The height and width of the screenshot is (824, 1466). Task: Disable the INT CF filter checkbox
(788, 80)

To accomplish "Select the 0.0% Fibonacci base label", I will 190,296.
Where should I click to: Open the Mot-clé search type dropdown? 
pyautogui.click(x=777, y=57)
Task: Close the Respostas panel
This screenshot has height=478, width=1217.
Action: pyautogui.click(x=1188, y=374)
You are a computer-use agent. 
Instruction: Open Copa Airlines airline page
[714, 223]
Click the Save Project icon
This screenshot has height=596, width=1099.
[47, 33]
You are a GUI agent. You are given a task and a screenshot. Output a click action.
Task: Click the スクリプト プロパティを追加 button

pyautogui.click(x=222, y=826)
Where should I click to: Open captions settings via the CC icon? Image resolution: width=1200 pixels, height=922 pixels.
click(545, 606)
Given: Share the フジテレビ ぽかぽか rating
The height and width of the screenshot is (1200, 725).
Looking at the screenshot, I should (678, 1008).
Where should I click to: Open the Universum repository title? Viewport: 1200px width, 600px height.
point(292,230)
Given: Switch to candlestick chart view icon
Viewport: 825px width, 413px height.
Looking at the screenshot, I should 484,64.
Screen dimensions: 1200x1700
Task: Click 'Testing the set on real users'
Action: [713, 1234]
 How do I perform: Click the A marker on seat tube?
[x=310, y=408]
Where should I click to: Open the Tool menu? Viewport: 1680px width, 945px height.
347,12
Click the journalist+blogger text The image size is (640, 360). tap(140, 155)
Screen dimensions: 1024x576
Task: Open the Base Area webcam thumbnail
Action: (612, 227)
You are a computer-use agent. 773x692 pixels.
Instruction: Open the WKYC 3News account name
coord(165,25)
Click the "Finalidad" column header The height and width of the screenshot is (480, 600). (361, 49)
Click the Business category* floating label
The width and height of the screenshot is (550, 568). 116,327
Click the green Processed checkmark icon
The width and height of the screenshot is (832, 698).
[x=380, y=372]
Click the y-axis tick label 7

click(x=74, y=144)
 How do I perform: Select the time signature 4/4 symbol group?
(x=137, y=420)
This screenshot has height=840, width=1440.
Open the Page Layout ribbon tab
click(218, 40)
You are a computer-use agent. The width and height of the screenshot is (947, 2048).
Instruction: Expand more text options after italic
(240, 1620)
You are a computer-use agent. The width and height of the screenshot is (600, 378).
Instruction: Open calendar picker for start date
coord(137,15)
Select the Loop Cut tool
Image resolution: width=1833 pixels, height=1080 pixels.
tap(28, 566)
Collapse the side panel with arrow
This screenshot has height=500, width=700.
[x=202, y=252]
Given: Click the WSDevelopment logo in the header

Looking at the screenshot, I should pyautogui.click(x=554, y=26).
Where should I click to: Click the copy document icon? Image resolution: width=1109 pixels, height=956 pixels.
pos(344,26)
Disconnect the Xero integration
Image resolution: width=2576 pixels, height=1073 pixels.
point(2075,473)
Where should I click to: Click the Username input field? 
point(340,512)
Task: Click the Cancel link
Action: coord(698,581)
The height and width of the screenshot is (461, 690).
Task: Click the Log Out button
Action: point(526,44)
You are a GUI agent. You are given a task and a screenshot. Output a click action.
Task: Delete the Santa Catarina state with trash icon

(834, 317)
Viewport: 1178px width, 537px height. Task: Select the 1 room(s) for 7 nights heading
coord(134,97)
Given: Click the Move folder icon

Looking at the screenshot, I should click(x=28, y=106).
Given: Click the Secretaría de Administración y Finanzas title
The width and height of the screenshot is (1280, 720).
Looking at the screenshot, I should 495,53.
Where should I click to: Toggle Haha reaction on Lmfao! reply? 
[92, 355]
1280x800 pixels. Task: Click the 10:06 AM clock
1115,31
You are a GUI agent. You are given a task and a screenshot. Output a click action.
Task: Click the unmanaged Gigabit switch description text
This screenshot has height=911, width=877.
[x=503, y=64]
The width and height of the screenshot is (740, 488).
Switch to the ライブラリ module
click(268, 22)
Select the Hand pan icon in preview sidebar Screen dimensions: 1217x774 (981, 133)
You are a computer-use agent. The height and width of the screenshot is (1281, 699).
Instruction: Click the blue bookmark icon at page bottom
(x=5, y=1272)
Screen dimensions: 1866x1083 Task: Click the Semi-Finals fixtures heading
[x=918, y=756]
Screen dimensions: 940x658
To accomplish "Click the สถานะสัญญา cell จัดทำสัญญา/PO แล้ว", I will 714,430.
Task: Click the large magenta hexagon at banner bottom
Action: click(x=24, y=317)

* * *

**Task brief**
Lines containing the word "panel" are to be pulled from the records and copied.

**Reply to the task**
Task: Close the Respostas panel
Collapse the side panel with arrow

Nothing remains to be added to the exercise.